Josh Winning,

Can you imagine a musical without any show tunes? That's pretty much what French director Régis Roinsard has created in Populaire, a dazzling carousel of a film that, despite a noticeable lack of show-stoppers, will have you tapping your feet and clapping your hands nonetheless.

Why? Well, if you pop the cork on Populaire, you'll find yourself pirouetting in bubbles. It's impossible not to get swept up in its infectious satire, its swoonsome romance and its sepia-toned innocence. As 1950s village girl Rose (Déborah François) first lands a secretary job at a big city insurance firm, then becomes the pet project of boss Louis (Romain Duris), Populaire whisks along like a petal on a breeze – buoyant, bright, playful.

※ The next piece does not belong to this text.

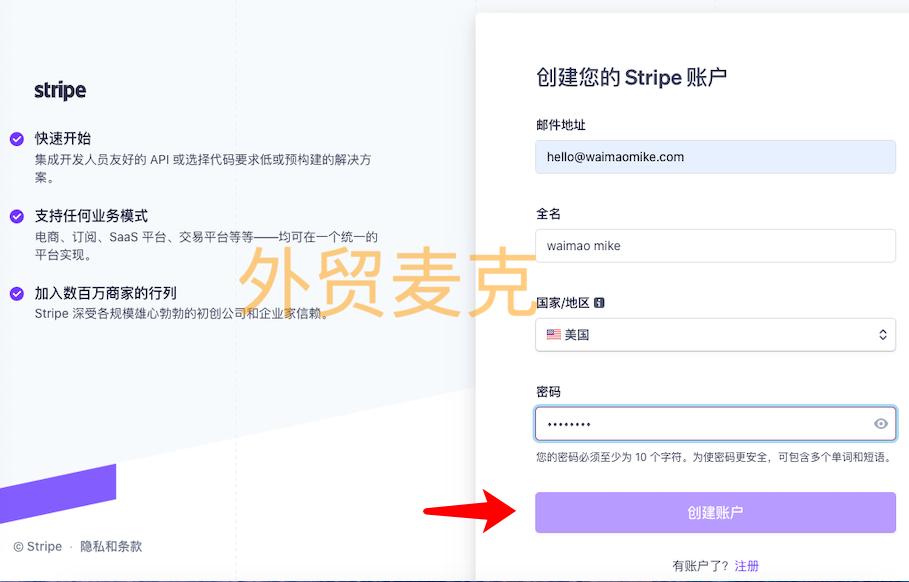Click the Stripe logo at top left

point(58,91)
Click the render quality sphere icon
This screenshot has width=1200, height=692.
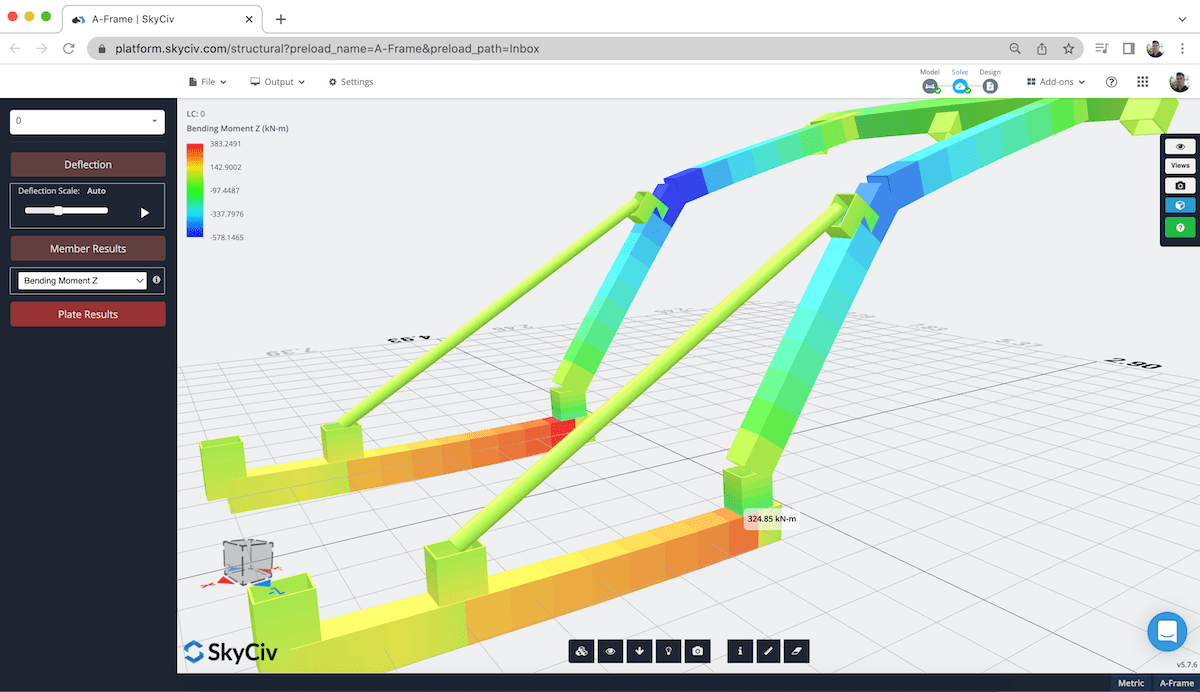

In the place of show tunes we get (wait for it) thrillingly-choreographed type-offs. See, Louis is coaching Rose to put her secretarial skills to the test in national (and later, international) competitions. If cut-throat type-offs sound like your idea of office-desk hell, it's here that Roinsard impresses most, his singularly crafty eye transforming scenes that should be loud, clacking annoyances into the kind of visually-inventive sports-movie montages that get your temples resolutely thumping.

Romain Duris and Déborah François.

It’s part sitcom, part sports film, and Populaire is as immaculately groomed as its stars. The fifties setting is fastidiously, sumptuously recreated, though nothing looks even remotely lived in. The aesthetic is as artificial as a set of acrylic nails, but that's part of Populaire's charm – this is one man's dollhouse vision of a bygone era, glimpsed through gauzy window netting. Roinsard's film is positively crammed with delicious sights – painted fingernails, haute couture and, in one risqué moment, a striking red-blue neon sex scene (mon dieu!).

Ensuring that there's substance behind the style, François is an endearingly goofy lead. It's no mistake that she has a picture of Audrey Hepburn tacked to her bedroom wall. Not only is François a likeable Hepburn double, her comedy timing is impeccable. Meanwhile, her chemistry with Duris crackles. Sure, the film follows the expected peaks and troughs of a screwball romance, but it's difficult to complain when it's played out this beautifully.

Consider Populaire the My Fair Lady of typing. It's a poem to and pastiche of '50s rom-coms, full of knowing sexism ("Your life! Everything a modern girl dreams of!"), head-spinning fashion and frothy, infectious fun. Like the prophetically-named typewriter that Rose first falls in love with, Populaire is a triumph.